### Stored records
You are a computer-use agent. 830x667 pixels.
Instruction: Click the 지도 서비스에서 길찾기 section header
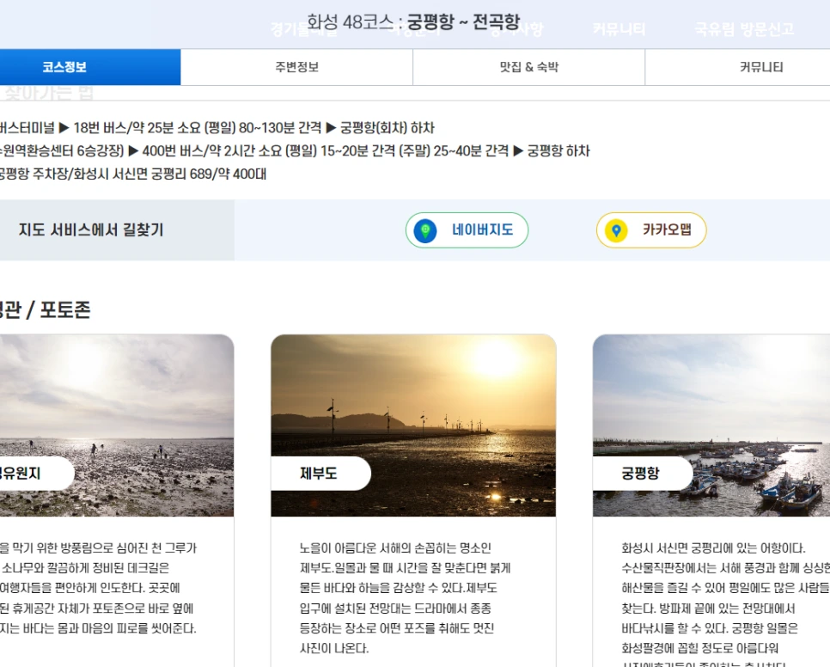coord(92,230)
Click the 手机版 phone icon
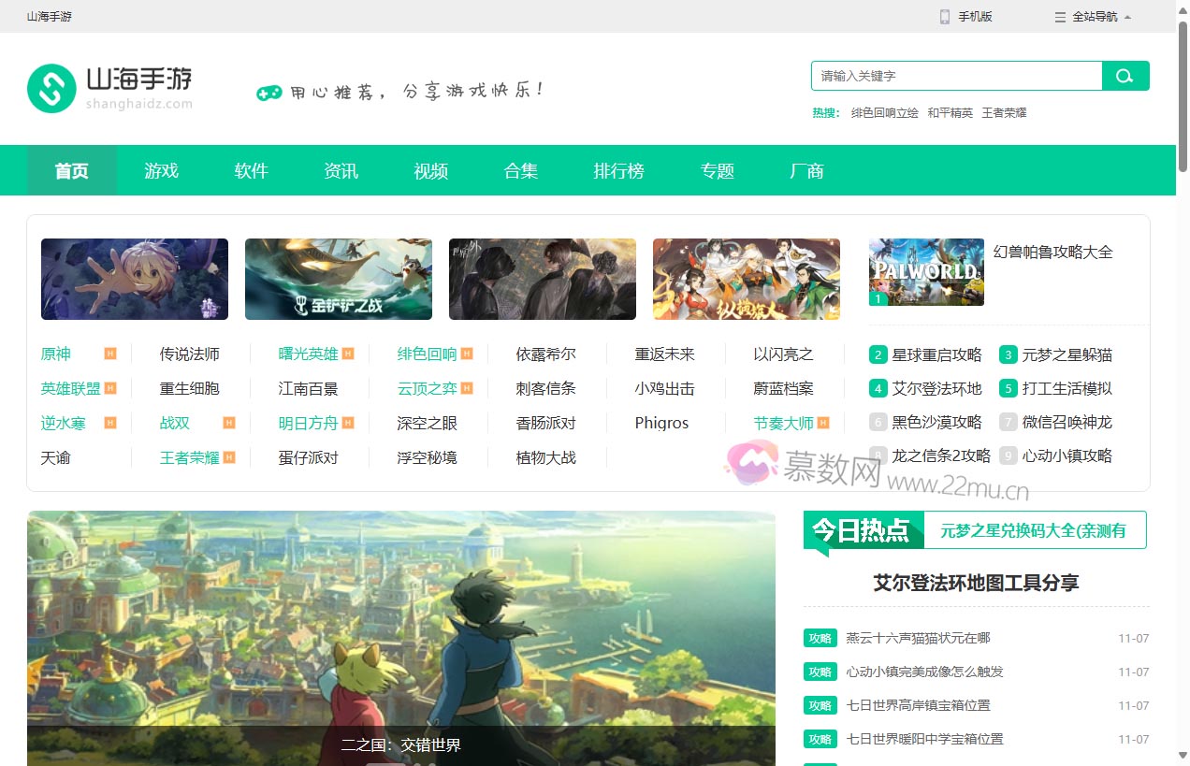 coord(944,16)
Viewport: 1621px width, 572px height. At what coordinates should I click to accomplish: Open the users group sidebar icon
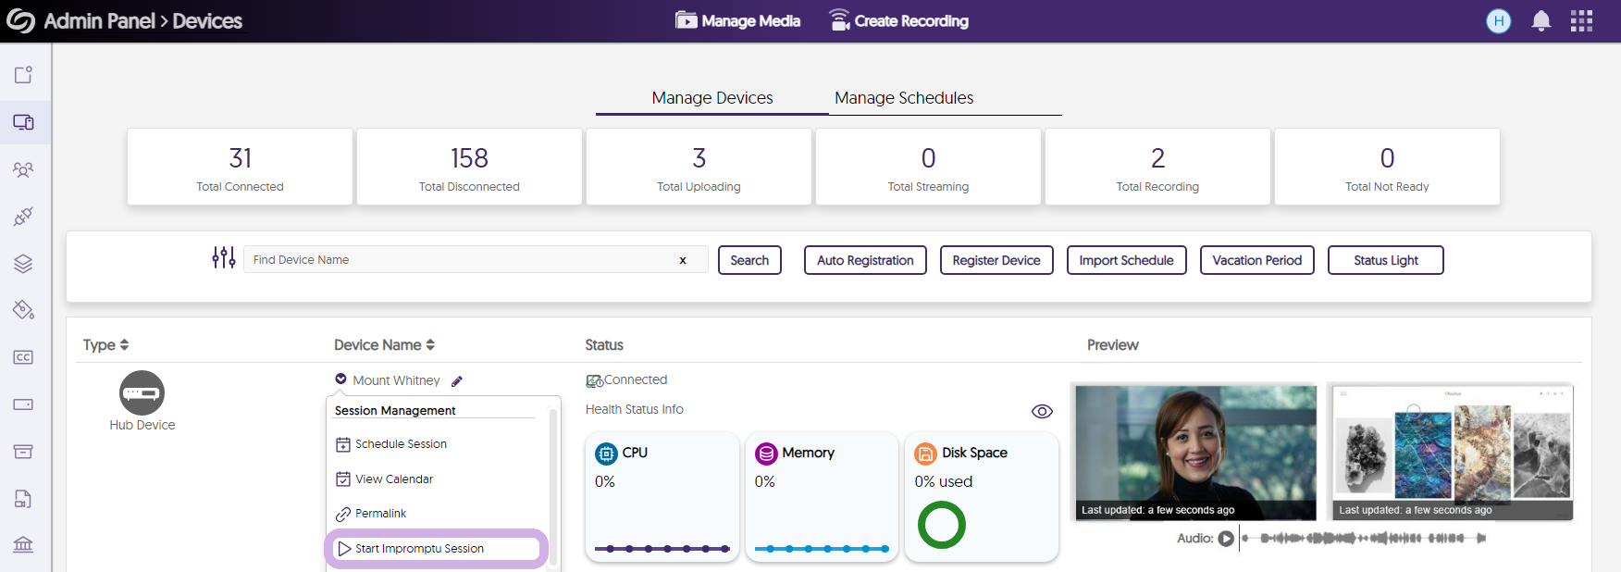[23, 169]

### The problem
Only the lines from the one with "Viewport: 1621px width, 572px" through the final line of the entries belong in the answer, set down exactly, with both ends included and no pictures.

### Response below
Viewport: 1621px width, 572px height. At what coordinates should I click to accomplish: Open the users group sidebar icon
[23, 169]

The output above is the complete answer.